**WHAT YOU ARE ASKED TO DO**
After locating the line with "Warunki do działań (940, 160)" in the data that follows, return it and every later line exactly, up to and including the line with "deHANGOUT (409, 2120)".

Source data:

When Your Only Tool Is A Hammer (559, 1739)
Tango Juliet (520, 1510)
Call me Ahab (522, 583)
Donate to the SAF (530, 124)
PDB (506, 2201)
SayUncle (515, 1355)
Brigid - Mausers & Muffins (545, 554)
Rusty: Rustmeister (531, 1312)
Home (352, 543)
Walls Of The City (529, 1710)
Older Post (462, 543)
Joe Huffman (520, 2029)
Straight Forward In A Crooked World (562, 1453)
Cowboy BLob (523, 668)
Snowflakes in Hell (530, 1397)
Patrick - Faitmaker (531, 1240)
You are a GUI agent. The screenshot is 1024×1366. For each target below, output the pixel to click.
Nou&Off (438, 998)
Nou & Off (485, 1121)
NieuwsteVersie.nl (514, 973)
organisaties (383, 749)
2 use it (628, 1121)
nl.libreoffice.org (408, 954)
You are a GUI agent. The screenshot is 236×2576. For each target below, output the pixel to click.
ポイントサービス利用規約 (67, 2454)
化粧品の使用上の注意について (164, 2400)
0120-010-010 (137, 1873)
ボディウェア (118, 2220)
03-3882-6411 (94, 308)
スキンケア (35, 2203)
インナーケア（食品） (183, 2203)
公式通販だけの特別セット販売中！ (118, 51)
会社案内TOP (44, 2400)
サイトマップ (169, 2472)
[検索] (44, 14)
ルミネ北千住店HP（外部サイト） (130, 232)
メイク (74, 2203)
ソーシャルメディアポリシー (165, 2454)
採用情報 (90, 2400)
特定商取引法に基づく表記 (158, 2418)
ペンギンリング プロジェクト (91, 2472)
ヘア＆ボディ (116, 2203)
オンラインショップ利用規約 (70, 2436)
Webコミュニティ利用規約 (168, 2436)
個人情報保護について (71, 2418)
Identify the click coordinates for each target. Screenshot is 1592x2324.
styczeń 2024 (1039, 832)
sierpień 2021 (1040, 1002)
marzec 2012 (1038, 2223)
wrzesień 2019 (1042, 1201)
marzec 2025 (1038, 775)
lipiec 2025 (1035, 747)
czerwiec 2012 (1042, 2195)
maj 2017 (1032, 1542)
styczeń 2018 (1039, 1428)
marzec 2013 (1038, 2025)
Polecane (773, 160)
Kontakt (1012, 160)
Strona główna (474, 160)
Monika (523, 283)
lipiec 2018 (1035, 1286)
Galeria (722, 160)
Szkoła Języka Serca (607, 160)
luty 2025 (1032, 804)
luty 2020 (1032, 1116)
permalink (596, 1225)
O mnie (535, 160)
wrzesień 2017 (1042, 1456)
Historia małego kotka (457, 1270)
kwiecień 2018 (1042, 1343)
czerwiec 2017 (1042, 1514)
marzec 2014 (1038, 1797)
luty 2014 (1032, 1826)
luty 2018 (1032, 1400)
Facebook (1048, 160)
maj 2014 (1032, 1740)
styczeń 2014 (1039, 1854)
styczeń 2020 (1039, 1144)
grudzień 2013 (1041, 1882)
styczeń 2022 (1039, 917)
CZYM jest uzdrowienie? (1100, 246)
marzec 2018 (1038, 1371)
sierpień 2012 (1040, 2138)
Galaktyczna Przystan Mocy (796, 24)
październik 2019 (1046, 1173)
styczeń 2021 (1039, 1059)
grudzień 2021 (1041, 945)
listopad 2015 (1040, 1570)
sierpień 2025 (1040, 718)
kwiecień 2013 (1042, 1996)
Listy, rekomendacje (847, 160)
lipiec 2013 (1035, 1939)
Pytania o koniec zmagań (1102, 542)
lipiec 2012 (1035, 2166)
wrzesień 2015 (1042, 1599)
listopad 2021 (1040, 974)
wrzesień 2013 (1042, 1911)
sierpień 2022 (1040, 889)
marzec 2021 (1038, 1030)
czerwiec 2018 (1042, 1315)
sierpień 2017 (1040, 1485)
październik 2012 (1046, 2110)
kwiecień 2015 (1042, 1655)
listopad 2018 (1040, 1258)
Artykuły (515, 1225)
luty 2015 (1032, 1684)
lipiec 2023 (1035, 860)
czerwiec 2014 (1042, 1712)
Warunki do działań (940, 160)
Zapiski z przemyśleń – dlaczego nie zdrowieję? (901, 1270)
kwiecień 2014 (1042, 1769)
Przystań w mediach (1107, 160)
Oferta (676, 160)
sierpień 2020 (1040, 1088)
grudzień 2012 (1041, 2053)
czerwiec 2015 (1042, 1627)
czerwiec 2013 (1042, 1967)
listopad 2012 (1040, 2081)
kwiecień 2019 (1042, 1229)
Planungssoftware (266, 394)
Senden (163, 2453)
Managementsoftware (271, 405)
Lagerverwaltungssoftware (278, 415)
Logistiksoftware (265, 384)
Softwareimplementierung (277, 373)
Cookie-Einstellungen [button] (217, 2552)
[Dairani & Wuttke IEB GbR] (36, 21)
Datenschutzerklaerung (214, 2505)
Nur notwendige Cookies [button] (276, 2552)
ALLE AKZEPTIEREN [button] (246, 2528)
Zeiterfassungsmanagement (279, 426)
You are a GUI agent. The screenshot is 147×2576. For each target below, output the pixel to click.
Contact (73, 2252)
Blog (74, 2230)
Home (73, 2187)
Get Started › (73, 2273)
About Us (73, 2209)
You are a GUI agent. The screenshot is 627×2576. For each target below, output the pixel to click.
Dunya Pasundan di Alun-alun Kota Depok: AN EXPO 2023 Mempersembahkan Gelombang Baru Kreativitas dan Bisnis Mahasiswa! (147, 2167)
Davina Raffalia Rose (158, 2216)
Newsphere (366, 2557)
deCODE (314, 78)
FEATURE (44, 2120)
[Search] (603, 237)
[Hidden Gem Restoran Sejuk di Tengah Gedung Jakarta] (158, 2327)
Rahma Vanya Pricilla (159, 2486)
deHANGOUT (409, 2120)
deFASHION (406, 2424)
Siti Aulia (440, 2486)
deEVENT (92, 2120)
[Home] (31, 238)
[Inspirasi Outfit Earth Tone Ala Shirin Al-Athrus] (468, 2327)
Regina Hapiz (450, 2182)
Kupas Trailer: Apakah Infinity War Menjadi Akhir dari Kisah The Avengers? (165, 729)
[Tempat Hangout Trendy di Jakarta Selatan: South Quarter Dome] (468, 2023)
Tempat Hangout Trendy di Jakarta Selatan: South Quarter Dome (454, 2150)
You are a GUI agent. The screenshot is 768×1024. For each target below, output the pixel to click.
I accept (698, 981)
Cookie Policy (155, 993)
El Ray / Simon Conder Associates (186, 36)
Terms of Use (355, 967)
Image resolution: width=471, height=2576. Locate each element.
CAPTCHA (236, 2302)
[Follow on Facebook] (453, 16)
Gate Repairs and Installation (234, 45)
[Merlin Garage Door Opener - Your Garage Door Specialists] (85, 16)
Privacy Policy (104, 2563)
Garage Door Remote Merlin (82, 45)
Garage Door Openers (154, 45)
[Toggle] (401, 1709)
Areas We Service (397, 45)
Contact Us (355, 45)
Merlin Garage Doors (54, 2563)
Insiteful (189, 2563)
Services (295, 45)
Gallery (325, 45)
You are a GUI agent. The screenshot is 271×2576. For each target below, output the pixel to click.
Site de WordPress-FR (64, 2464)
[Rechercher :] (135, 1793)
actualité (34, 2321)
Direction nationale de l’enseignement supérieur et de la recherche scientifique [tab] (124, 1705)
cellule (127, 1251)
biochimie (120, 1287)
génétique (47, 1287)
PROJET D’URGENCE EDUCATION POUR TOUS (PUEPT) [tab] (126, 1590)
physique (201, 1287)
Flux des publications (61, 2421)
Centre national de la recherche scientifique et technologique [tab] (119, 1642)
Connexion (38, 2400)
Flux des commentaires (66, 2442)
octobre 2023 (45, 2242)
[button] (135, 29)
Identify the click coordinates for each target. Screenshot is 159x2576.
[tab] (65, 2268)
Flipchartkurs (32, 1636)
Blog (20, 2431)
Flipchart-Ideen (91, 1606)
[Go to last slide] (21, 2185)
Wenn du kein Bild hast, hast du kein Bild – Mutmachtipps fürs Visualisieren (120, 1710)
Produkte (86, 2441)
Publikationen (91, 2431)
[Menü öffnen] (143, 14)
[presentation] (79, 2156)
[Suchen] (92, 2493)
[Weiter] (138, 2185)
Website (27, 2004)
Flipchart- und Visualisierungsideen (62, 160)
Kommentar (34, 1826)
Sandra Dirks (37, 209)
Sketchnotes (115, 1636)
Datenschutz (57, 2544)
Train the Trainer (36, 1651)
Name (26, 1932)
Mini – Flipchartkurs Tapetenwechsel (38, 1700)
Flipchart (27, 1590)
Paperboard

**SOLVED EXERCISE**
Warunki do działań (940, 160)
Zapiski z przemyśleń – dlaczego nie zdrowieję? (901, 1270)
kwiecień 2014 (1042, 1769)
Przystań w mediach (1107, 160)
Oferta (676, 160)
sierpień 2020 (1040, 1088)
grudzień 2012 (1041, 2053)
czerwiec 2015 (1042, 1627)
czerwiec 2013 (1042, 1967)
listopad 2012 (1040, 2081)
kwiecień 2019 (1042, 1229)
Planungssoftware (266, 394)
Senden (163, 2453)
Managementsoftware (271, 405)
Lagerverwaltungssoftware (278, 415)
Logistiksoftware (265, 384)
Softwareimplementierung (277, 373)
Cookie-Einstellungen [button] (217, 2552)
[Dairani & Wuttke IEB GbR] (36, 21)
Datenschutzerklaerung (214, 2505)
Nur notwendige Cookies [button] (276, 2552)
ALLE AKZEPTIEREN [button] (246, 2528)
Zeiterfassungsmanagement (279, 426)
You are a GUI agent. The screenshot is 147×2576. For each target below, output the pixel to click.
Contact (73, 2252)
Blog (74, 2230)
Home (73, 2187)
Get Started › (73, 2273)
About Us (73, 2209)
You are a GUI agent. The screenshot is 627×2576. For each target below, output the pixel to click.
Dunya Pasundan di Alun-alun Kota Depok: AN EXPO 2023 Mempersembahkan Gelombang Baru Kreativitas dan Bisnis Mahasiswa! (147, 2167)
Davina Raffalia Rose (158, 2216)
Newsphere (366, 2557)
deCODE (314, 78)
FEATURE (44, 2120)
[Search] (603, 237)
[Hidden Gem Restoran Sejuk di Tengah Gedung Jakarta] (158, 2327)
Rahma Vanya Pricilla (159, 2486)
deHANGOUT (409, 2120)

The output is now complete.